— Text passage —
Also in the busy year 1753, Nathaniel and Eunice began construction of a New England salt-box style house in Redding, on 20 acres of land donated by the church as part of the settlement arrangements for his pastorate, being a common practice of the era. Per the Redding Church Records, the property was deeded over to Bartlett on June 8, 1753, by Deacon Lemuel Sanford. Now identified as the Jonathan B. Sanford House in the Survey of Historic Buildings in the Library of Congress, it is still in use today as a single family residence. (The original land holding is intact as well, as the Internet currently shows the property lot size as 21.59 acres). In its external appearance, it remains virtually unchanged from how it must originally have looked, except for a wing added on to the east in 1847, and a patio out back. It is located on 10 Cross Highway, just off Route # 107 in Redding Center, directly across from the "Heritage House" senior center- near the site of the original Congregational Church, which burned down on May 4, 1942. After the deaths of Nathaniel and Eunice in 1810, the house was inherited by their youngest son, the Rev. Jonathan Bartlett, the only son who remained in Connecticut. (Russell Bartlett was living in Cooperstown, Otsego County, New York, and Daniel Collins Bartlett was living in Amenia, Dutchess County, New York at the time of their parents’ deaths). Upon his death in 1858, the Rev. Jonathan Bartlett who died childless, in turn passed the house down to his nephew by marriage and second cousin on the maternal side, Lemuel Sanford IV. The Bartlett / Sanford House remained in the Sanford family until finally being sold out of the family on May 21, 1969.

— Data lines —
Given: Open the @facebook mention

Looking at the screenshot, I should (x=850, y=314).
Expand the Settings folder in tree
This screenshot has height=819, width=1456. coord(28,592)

— Goal of the exercise —
Carry on the passage about the Redding house built by Nathaniel and Eunice Bartlett, picking up after its last sentence. The listing is separate material and has no connection to the passage about the Redding house.

— Result of this exercise —
== Dual career ==

Bartlett was a teacher as well as a minister, which was a common practice in that era, preparing many young men for higher education. His most noted pupil was the poet Joel Barlow, one of the "Hartford Wits". While attending the village school which Bartlett taught in Redding, Joel Barlow composed poetry in his free time. Recognizing his talent, Bartlett showed the boy's poems to Joel's father, recommending that a youth with such promise should be prepared for college. Joel's father agreed, and Joel was tutored by Bartlett 1772–1773. Joel Barlow went on to write numerous poems, which were famous in their day. Joel went to France during the French Revolution, and died during Napoleon's disastrous retreat from Russia while serving with the French Army as a special envoy from President James Madison.

== Death ==

Bartlett died in Redding, Connecticut, on January 11, 1810. His widow survived him by only a few months, dying on August 2 of that same year. Bartlett was said to be a fine scholar and an eloquent preacher, who tended to the spiritual and temporal needs of his flock until very near the end of his long productive life. Upon his death, an inventory of his estate revealed assets of around $5,000.00 in value, including a small library of some 24 volumes and 85 pamphlets.

== Bibliography ==
- Banks, Lawrence (1958). "225th Anniversary of the First Church of Christ Congregational in Redding, Connecticut – A Brief History – 1733–1958"
- "Connecticut Deaths and Burials, 1772–1934"
- Cubberly, Ellwood P (1919). "Interpretation of American Educational History"
- Davidson, Philip (1941). "Propaganda and the American Revolution 1763–1783"
- Dexter, Franklin B (1896). "Biographical sketches of the Graduates of Yale College with Annals of the College History"
- Grumman, William Edgar (1904). "The Revolutionary Soldiers of Redding, Connecticut"
- Powers, William H. (1929). "Dictionary of American Biography"
- Kingsley, William L (1861). "Contributions to the Ecclesiastical History of Connecticut"
- Litz, A. Walton. "American Writers – A Collection of Literary Biographies"
- "Redding Congregational Church Records" (1753)
- "Redding Congregational Church Records" (1809)
- Roberts, Gary Boyd (1983). "Genealogies of Connecticut Families"
- Russell, Gurdon W (1910). "An Account of Some of the Descendants of John Russell the Emigrant"
- Taylor, Robert J. (1979). "Colonial Connecticut – A History"
- Todd, Charles B (1906). "The History of Redding, Connecticut"
- Tucker, Louis L (1962). "Puritan Protagonist- President Thomas Clap of Yale College"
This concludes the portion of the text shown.